Imagine your employer gave you to a critical and difficult new assignment. Before you could start your duties, the company took away your computer, your Blackberry and your cell phone. You would probably wonder if you were being set up for failure. Well, something similar is happening with our National Guard. 

According to Lt. Col. Thomas Plunkett III of the Louisiana Army National Guard, his battalion was being called up for deployment to Iraq in 2004 just one month after he had been ordered to give up his machine guns and other equipment to an Arkansas unit that was deploying sooner. This story is all too typical for Army National Guard units called up for overseas combat missions. 

The demands of overseas missions, particularly in Iraq, have badly depleted the Army National Guard's domestic store of vehicles, weapons and communications gear. According to the Congressional Research Service, Guard units responding to Hurricane Katrina did not have enough tactical radios or Humvees adapted for high-water operations because this equipment was in Iraq. In fact, a report by the U.S. Government Accountability Office estimates that since 2003, Army National Guard units have left some 64,000 items worth $1.2 billion overseas. Transferring equipment from a stateside unit to one about to leave the U.S. causes a vicious cycle with disastrous effects on unit preparedness. 

With some 53,000 Guard personnel deployed for federal missions, and thousands more responding to recent natural disasters at home, Army National Guard units cannot afford to operate without all their equipment stateside. Lt. Gen. Clyde Vaughn, vice chief of the National Guard Bureau and director of the Army National Guard, recently noted "from July 2002 through September 2005, overall unit readiness decreased by 41 percent in order to provide personnel and equipment to deploying units." 

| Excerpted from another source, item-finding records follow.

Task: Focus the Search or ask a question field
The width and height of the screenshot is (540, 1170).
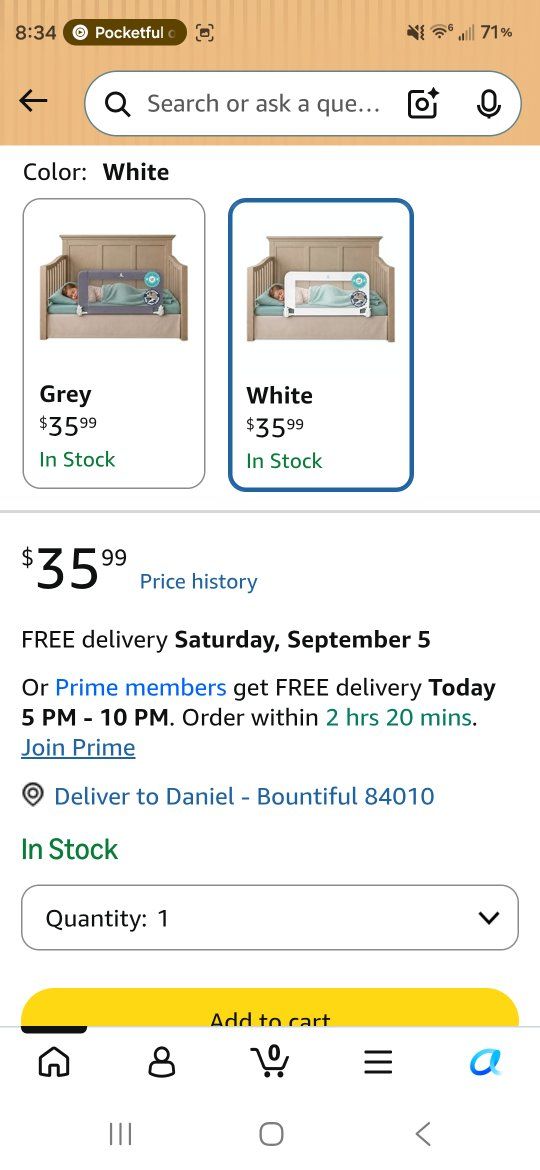Action: click(263, 104)
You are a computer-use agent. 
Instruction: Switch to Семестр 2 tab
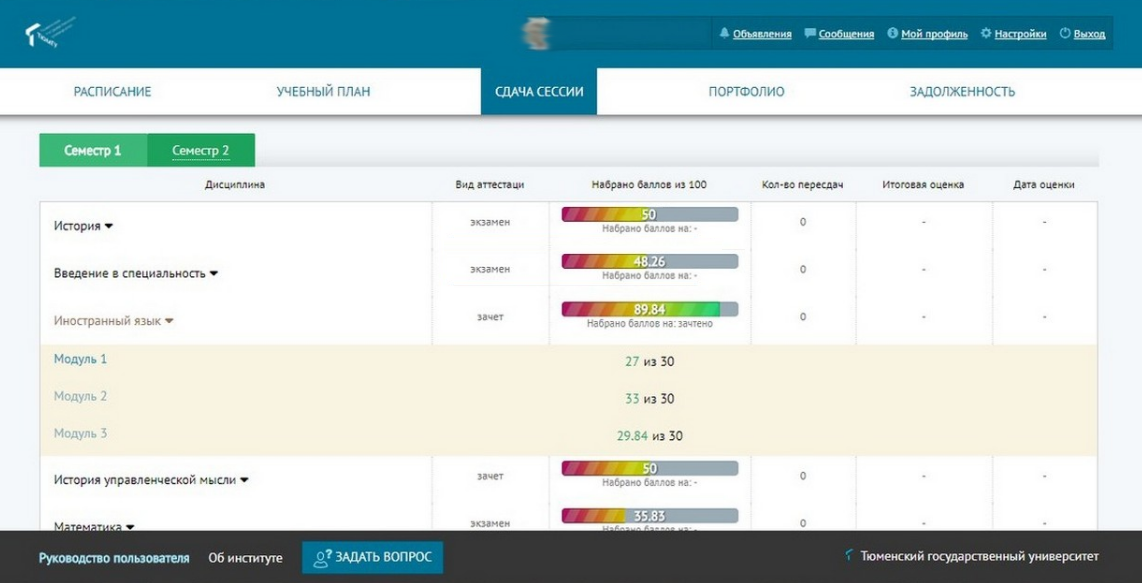[x=200, y=151]
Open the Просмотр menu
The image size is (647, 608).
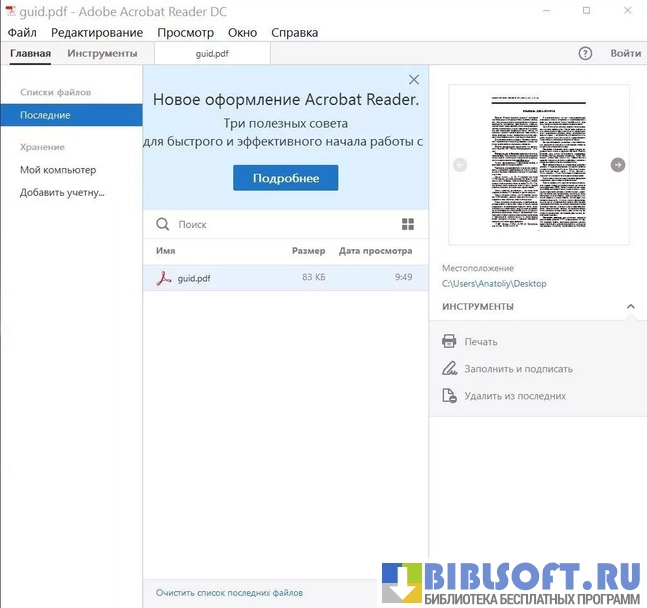tap(185, 32)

Familiarizing soldiers with their equipment improves morale and deployment readiness. To remain a trained and ready force, the Army National Guard needs the right mix of capabilities and as much equipment as possible available in the United States. 

The Army National Guard, however, lacks an equipment-modernization program specifically designed for its unique needs and capabilities. This was acceptable when the Guard was mainly a back-up force to active units, typically in later stages of conflict. But in the last five years the Army National Guard has contributed nearly half of all Army troops on the ground in Iraq and has assumed an increased role in homeland defense. 

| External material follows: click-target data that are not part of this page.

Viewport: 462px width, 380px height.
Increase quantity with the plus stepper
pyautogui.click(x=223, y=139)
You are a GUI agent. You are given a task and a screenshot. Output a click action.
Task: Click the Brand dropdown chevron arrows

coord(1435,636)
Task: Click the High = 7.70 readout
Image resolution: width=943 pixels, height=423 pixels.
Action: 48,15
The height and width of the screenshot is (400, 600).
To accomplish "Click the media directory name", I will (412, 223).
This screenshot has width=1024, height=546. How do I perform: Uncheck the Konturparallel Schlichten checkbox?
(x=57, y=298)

The common-sense, affordable solution to equipment problems is the Army's Stryker Brigade Combat Team model, already used by some active Army units -- a wheeled combat force that is highly mobile and transportable in a variety of military aircraft. A Stryker team is fast, maneuverable and can include large numbers of infantry soldiers, making it well-suited for missions within cities and towns from New Orleans to Baghdad. 

The Stryker platform includes medical evacuation, reconnaissance, fire support, engineer squad and troop carrier variants. Other benefits include mobile command and control, larger evacuation capacity than other combat vehicles, rapid deployment (no heavy transport required and no damage to roads), and protection for rescue and crowd-control missions. The Stryker framework offers a middle ground of capabilities between heavy and light forces and can fulfill all the missions of the Army National Guard. 

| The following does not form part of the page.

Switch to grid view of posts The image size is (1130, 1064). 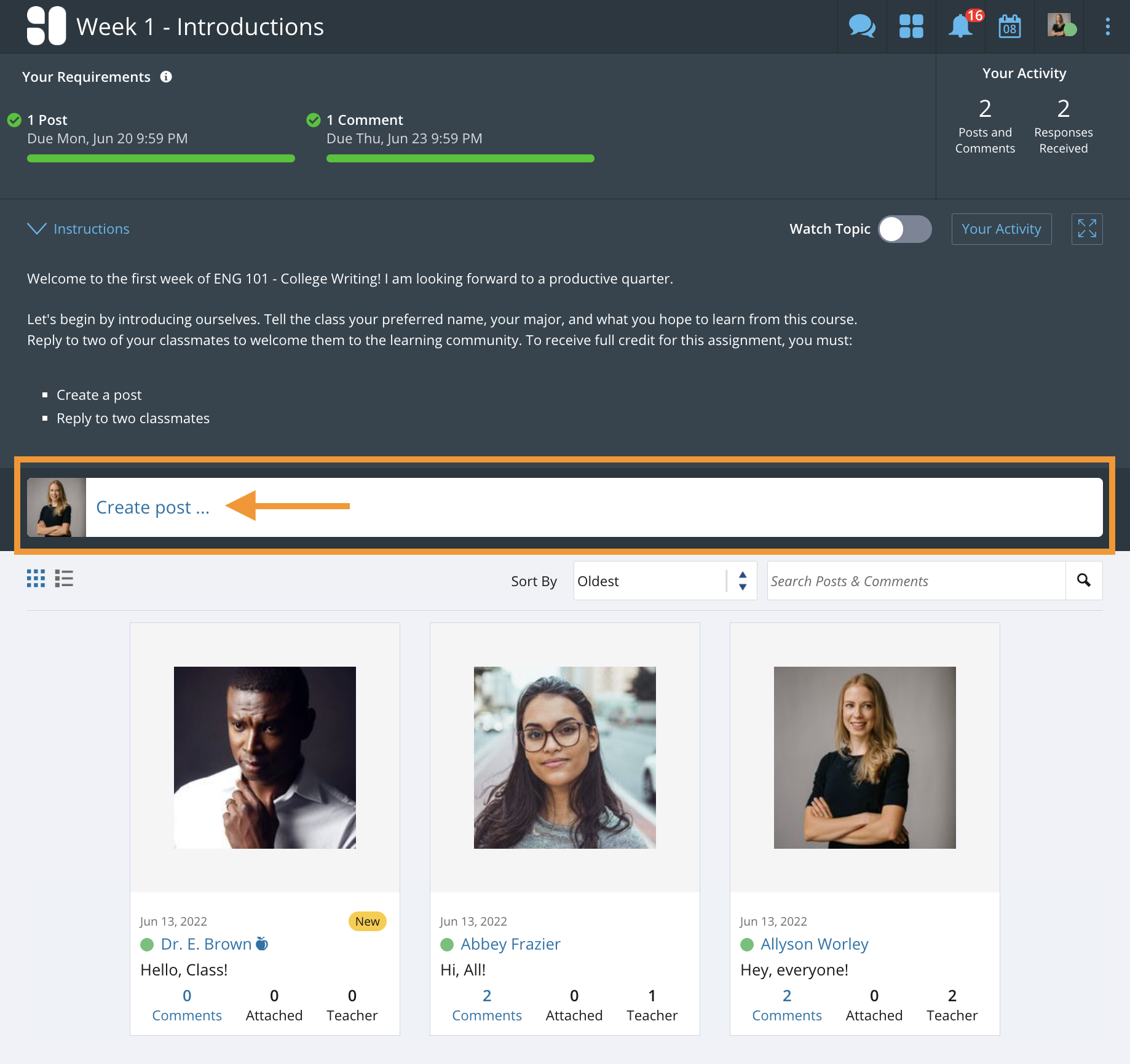click(x=36, y=579)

The Stryker Brigade Combat Team also has unique reconnaissance and networked communications capabilities, allowing commanders to get real-time reports from their troops and issue orders quickly and directly. These teams also can detect and contain chemical, biological and hazardous material and can work with other tools, such as helicopters, to make a mission successful. Finally, the Stryker model allows for upgrading units with newer technology as it becomes available. 

Congress and the administration have a window of opportunity to replace the Army National Guard's equipment by modeling the Army's successful Stryker Brigade Combat Team. The money is there -- the secretary of the Army recently committed to spend $38.6 billion through 2013 for Army National Guard equipment. 

By choosing the Stryker program and providing the necessary funding in fiscal 2008 to equip the Army National Guard, the active Army can begin to reverse the trend of under-equipping the National Guard. And it can stop robbing Peter to pay Paul when equipping units to deploy overseas.

Mackenzie Eaglen is a senior policy analyst at the Heritage Foundation.